A canitude is not a can-do attitude, although I have gotten better at knowing what I can do and at saying I can do things when (and only when) I can do them. Likewise it is not the more certain form of mayitude, and even less of may-junitude (more like decembritude, or at least octobritude). It is not that I sing (as in Arma virumque cano, ‘Of arms and the man I sing’); I have done that since I was a dirty blond. And it is not doggedness (from Latin canis) – that’s a trait I’ve retained from my youth: if I have a problem to solve, I grip it like a bull terrier (and sometimes like a terrible worrier).
Rather, canitude is this:

Grey hair. (Or, for the Americans, gray hair.)
How is canitude greyness? Is it because I’m an old dog? No, it is not: I’m an old cat, and not that old, and anyway I’m always interested in learning new tricks. Nor is it that my hair is singed, or sung of. It’s not even that it’s the colour of an aluminum can (nice and shiny thanks to shampoo). It’s that Latin for ‘grey’ as in hair is canus (or cana or canum, depending on the object) – which can also mean ‘white’ or ‘hoary’ or, when referring to water, ‘frothy’ (see picture above).
This word isn’t used much these days, but there is a related word also descended from canus that rears its head from time to time: canities. This is a medical term and is taken direct from Latin, wherein it means what it means in English: ‘whiteness or greyness of the hair’ (Latin also uses it metonymically to mean ‘old age’). So your canitude is your degree of canities. But because canities entered English in the early 1800s, its pronunciation is influenced by the usual English pronunciation of Latin at the time, so it is, officially and regrettably, “ca-nish-ee-eez.” Which sounds more like sneezing.

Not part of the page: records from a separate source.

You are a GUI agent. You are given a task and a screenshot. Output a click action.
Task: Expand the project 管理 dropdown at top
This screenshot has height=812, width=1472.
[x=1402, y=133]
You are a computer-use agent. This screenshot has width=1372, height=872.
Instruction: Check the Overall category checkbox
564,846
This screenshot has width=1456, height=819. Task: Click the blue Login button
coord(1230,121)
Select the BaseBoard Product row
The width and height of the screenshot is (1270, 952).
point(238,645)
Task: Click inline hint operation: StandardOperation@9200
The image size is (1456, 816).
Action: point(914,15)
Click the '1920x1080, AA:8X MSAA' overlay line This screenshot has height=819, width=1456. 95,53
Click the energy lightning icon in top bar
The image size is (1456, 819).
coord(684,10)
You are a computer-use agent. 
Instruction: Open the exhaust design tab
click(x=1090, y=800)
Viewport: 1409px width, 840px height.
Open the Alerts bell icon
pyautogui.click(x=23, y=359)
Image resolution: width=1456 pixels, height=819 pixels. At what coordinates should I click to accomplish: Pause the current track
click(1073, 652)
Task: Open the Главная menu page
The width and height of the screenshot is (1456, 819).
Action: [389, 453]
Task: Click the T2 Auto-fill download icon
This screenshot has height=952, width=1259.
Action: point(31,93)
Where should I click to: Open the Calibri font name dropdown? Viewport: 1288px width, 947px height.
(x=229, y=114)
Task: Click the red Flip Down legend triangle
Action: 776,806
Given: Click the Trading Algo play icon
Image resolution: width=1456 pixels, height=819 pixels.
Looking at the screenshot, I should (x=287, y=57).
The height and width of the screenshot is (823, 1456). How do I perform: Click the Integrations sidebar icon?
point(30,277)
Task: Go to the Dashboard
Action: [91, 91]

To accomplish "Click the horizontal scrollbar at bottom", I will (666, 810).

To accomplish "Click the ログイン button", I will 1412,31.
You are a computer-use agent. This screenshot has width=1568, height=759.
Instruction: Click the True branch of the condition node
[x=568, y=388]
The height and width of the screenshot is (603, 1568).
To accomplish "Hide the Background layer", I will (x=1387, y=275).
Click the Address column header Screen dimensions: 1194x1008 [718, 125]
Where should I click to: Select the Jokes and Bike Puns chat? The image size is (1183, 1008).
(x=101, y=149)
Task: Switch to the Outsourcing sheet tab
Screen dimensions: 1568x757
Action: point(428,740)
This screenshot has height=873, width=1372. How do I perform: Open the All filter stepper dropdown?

But I don’t endorse use of canities; it presents a state of capillary pulchritude – the apogee of hair colour, something I have spent decades eagerly growing into – as a medical condition. Which, sure, like literally every other physical state, it is, but I don’t wish to see it treated as in the same class as pruritus or edema or, in the world of less reversible conditions, presbyopia and kyphosis. No, I will take canitude. As in yes-I-canitude. And if you don’t like my attitude, you can…
The word candidate comes from the same root because a prominent politician had to have his toga very white. (Or maybe candidates had white hair!!)
It’s similar, but not the same root: candidus means shining white, from a verb meaning ‘to shine’. The adjective cānus is a separate word with a different origin.